A mental disorder, also called a mental illness or psychiatric disorder; is a behavioral or mental pattern that causes significant distress or impairment of personal functioning. Such features may persistent; relapsing and remitting, or occur as a single episode. Many disorders have described; with signs and symptoms that vary widely between specific disorders. Such disorders may diagnosed by a mental health professional.

Functions of the brain

Therefore the causes of mental disorders are often unclear. But theories may incorporate findings from a range of fields. Mental disorders are usually defined by a combination of how a person behaves, feels, perceives, or thinks. This may with particular regions or functions of the brain; often in a social context.So a mental disorder is one aspect of mental health. Cultural and religious beliefs, as well as social norms, should taken into account when making a diagnosis.
Researchers at the University of California, Irvine have identified for the first time an imbalance in a key neural pathway that explains how some people reactivate negative emotional memories. The finding could help scientists unlock new ways to treat psychiatric disorders such as post-traumatic stress disorder. The study, Multiplexing of Theta and Alpha Rhythms in the Amygdala-Hippocampal Circuit Supports Pattern Separation of Emotional Information.
For decades, scientists have viewed emotional memory as a double-edged sword; while the entire emotional event is highly memorable, details of the event are often fuzzy. This lack of detailed recollection may lead to faulty reactivation of negative memories. For example, if someone is bitten by a dog; may become anxious around dogs of all breeds and sizes. Understanding the nature of emotional memory could have implications for the treatment of PTSD and other mental disorders.

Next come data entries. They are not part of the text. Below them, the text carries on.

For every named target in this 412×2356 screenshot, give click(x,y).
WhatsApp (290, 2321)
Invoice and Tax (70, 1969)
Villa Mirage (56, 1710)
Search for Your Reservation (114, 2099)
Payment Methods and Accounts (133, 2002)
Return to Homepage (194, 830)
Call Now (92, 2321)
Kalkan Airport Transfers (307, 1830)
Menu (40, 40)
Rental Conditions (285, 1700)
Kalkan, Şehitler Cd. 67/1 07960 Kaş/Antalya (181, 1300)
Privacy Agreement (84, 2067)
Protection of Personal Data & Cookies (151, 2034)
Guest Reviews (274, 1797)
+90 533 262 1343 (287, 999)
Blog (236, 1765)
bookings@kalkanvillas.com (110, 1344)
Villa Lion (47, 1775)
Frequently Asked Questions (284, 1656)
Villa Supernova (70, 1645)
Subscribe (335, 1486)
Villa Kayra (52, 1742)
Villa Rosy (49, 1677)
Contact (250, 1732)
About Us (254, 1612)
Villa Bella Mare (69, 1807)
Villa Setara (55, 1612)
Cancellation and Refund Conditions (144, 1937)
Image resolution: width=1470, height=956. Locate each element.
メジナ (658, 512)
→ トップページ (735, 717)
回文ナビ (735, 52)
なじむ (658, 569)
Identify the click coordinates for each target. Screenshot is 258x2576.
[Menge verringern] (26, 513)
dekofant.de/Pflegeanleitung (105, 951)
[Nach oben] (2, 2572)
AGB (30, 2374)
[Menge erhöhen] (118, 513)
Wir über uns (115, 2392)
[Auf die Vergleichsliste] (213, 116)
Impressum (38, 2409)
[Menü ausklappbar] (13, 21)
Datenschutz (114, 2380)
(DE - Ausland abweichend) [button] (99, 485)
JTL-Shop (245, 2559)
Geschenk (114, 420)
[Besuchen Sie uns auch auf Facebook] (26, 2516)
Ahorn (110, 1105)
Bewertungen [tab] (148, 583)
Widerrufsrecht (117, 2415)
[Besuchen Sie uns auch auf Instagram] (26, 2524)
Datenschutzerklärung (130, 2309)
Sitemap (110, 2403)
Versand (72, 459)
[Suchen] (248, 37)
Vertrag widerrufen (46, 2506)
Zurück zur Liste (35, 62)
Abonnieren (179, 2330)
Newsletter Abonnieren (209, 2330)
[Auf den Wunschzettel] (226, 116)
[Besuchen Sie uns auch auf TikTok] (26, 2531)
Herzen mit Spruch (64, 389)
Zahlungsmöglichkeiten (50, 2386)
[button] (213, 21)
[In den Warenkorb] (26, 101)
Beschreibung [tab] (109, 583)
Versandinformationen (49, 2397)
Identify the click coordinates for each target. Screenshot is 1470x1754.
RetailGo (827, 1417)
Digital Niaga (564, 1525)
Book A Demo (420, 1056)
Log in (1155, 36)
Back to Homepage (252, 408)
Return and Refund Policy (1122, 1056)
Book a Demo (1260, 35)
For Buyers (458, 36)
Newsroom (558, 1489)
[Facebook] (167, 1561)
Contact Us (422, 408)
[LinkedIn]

The brain’s emotional center

According to this new study from UCI; an imbalanced communication between the brain’s emotional center, the amygdala, and its memory hub, the hippocampus; may lead to the failure to differentiate negative experiences that have overlapping features. On the other hand, a balanced dialogue between the amygdala and the hippocampus allows one to separate overlapping emotional experiences and make distinct memories.

The teamwork between the amygdala and hippocampus is like a yin and yang and may the key to disentangle overlapping emotional experiences and to overcome overreactions in a similar situation. “The findings provide a neural mechanism underlying this phenomenon and propose a circuit-level framework for possible neuropsychiatric therapy, such as deep brain stimulation; transcranial alternating current stimulation, and transcranial magnetic stimulation.
In cocnclusion, measurements collected from electrodes implanted by UCI Health neurosurgeons in seven patients with medication-resistant epilepsy as part of an assessment of their seizure activity. Electrode placement was guided exclusively by these patients’ clinical needs, Lin said.